▶ _Problems_
a) Answer these questions from the soap comparison text, one line each:
(i) How old is the single lye Castile bar?
(ii) What superfat did both recipes use?
(iii) How much water went into the single lye Castile bar?
b) In one to three sentences, explain why the writer of the soap comparison text treats the two soaps as comparable.
c) Pick up the soap comparison text after its last sentence and keep writing it.

▶ _Passage provided_
I don't have a 6 month young bar of single lye Castile to compare it to, but I do believe my results belie the statement that a 4-6 week cure for dual lye Castile is sufficient to eliminate slime or that has cured enough to be mild.

Other than the lye composition, the amount of water and the addition of micas to the newer soap, the recipes are exactly the same. Olive Oil and water, same 5% SF, both done CP (although at this point I don't think that would matter.)

Single Lye Castile (15 months of age):
Copious large to medium bubbles; absolutely no slime; fairly creamy lather than starts a little slower and takes a bit longer to become creamy, but feels very good on my skin. After washing and rinsing, there seems to be a residual conditioning or nourishing feel to my skin that lasts nicely.
Notes about the bar & recipe: I made this with full water per SoapCalc's default. It is softer, not yet 'rock hard' like the pink bar below.

▶ _Dataset rows_
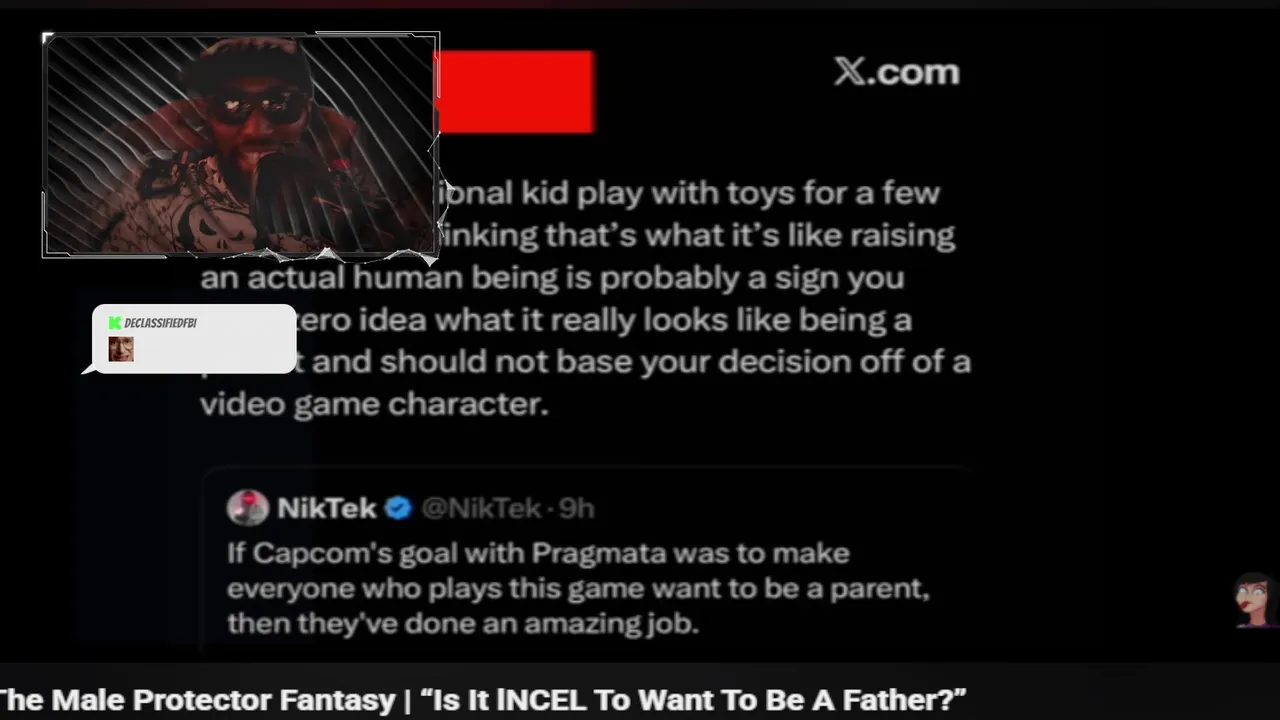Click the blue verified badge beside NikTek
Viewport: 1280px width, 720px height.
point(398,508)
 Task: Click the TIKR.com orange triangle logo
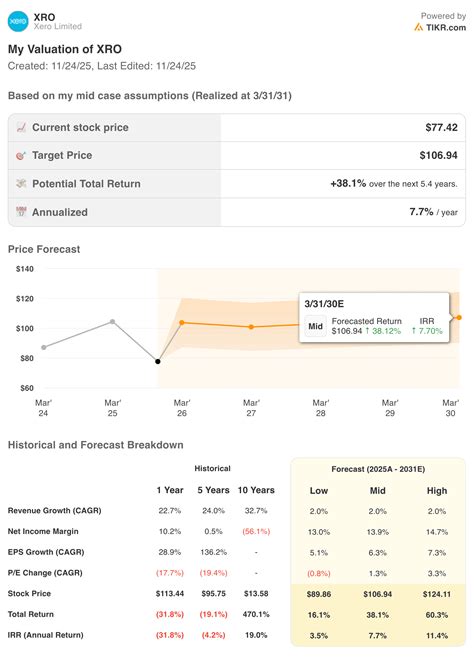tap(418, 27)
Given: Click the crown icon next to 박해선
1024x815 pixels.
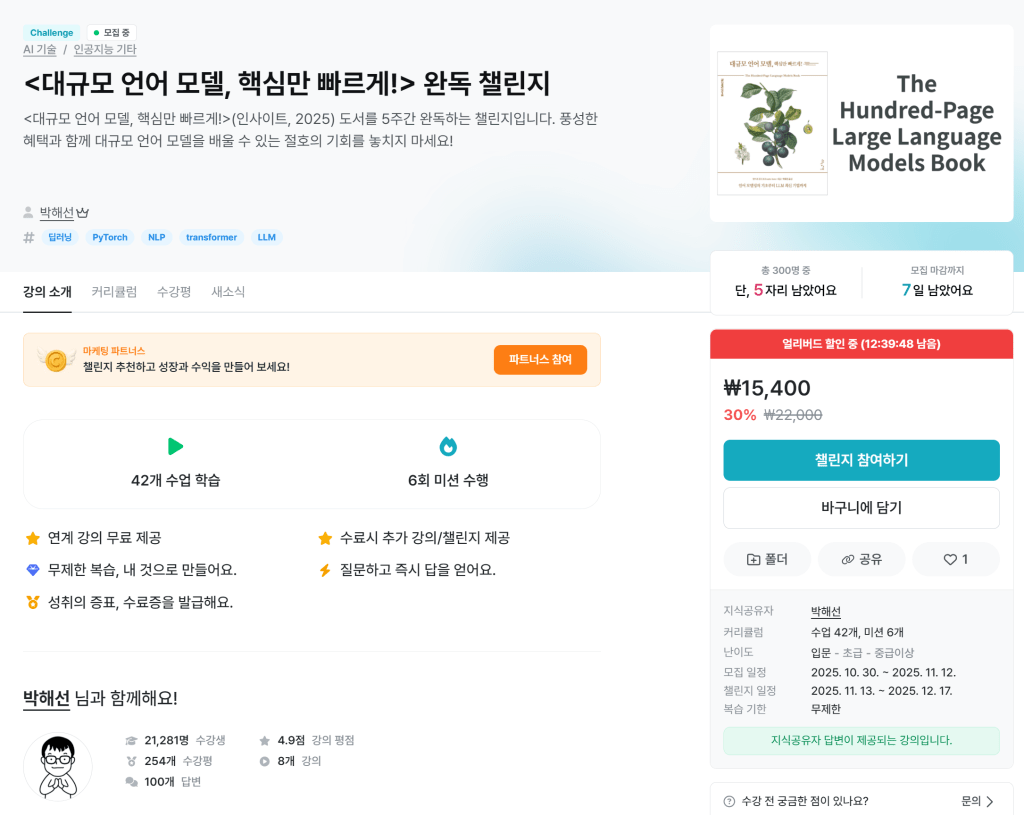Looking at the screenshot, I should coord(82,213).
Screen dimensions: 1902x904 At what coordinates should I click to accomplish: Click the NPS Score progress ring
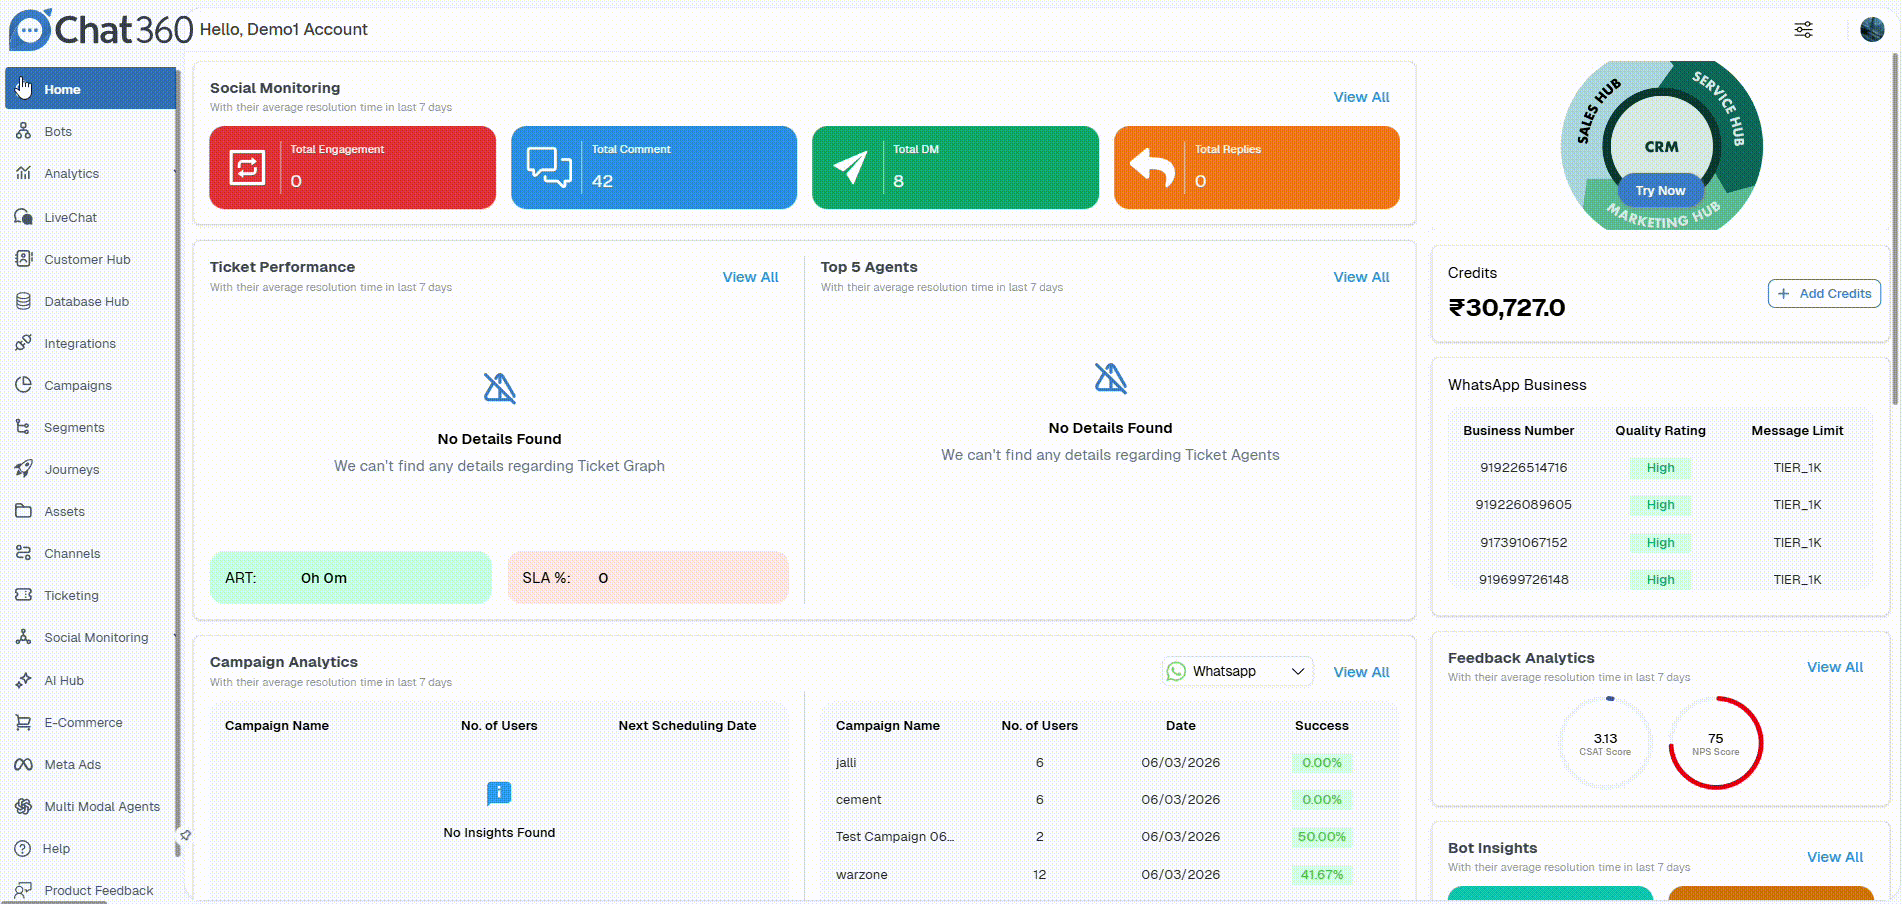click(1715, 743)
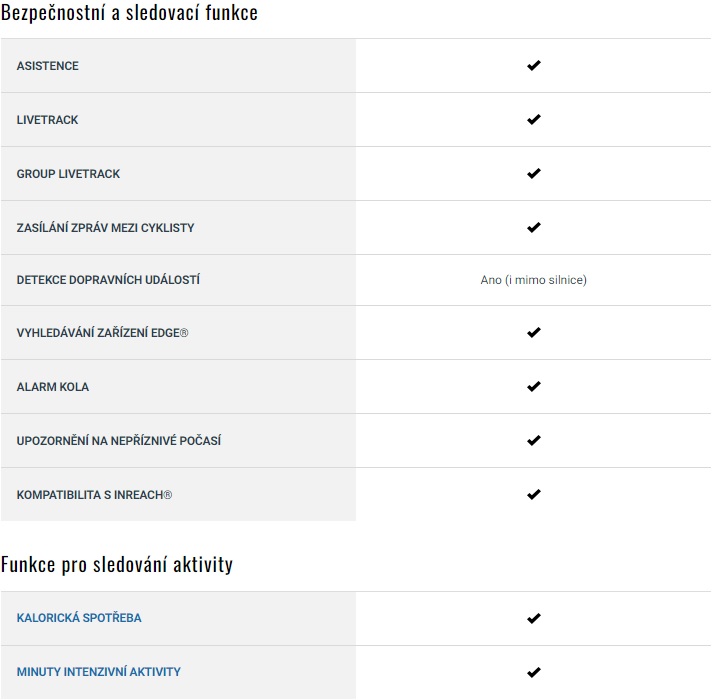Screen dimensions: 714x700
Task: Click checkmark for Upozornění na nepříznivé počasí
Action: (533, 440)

▶ _Responses to the tasks_
a)
(i) 15 months.
(ii) 5%.
(iii) Full water, per SoapCalc's default.

b) Apart from the lye composition, the amount of water, and the micas added to the newer soap, the two recipes are the same. Both use olive oil and water with the same 5% superfat, and both were made by cold process.

c)
Dual Lye Castile (95% NaOH + 5% KOH) (6 months of age):
Slightly smaller, but abundant bubbles; copious thick and creamy lather; slime forms when I hold my palm flat on the bar and lift it away, breaking at about 1 to 1.5 inches from the surface as I lift my hand; HOWEVER, this slime goes away when I used the same bar twice and I had a hard time re-creating the slime after the initial one minute of soaping up my hands. After using this 6-month young Dual Lye Castile, my skin feel dryer than I like. Not as mild and not as 'conditioned' or 'nourished' or whatever that feeling is when a soap doesn't leave my hands feeling like they would benefit from some lotion.
Notes about the bar & recipe: I made this with a [40% Lye Concentration] so less water. It is very hard, although it did bow a bit while drying, which the other one did not, but I suspect that has to do with not turning the bar as frequently to prevent bowing.


The temperature of the water seems to make no difference whatsoever on these findings. At first I used warm water. Later I re-tested with cold water accidentally, but it was actually interesting to see that it made no difference. Then I repeated it with warm water again almost immediately. That's when I discovered the slime is harder to 'find' in the dual lye Castile when washing the soap, rinsing the soap and re-washing again right away.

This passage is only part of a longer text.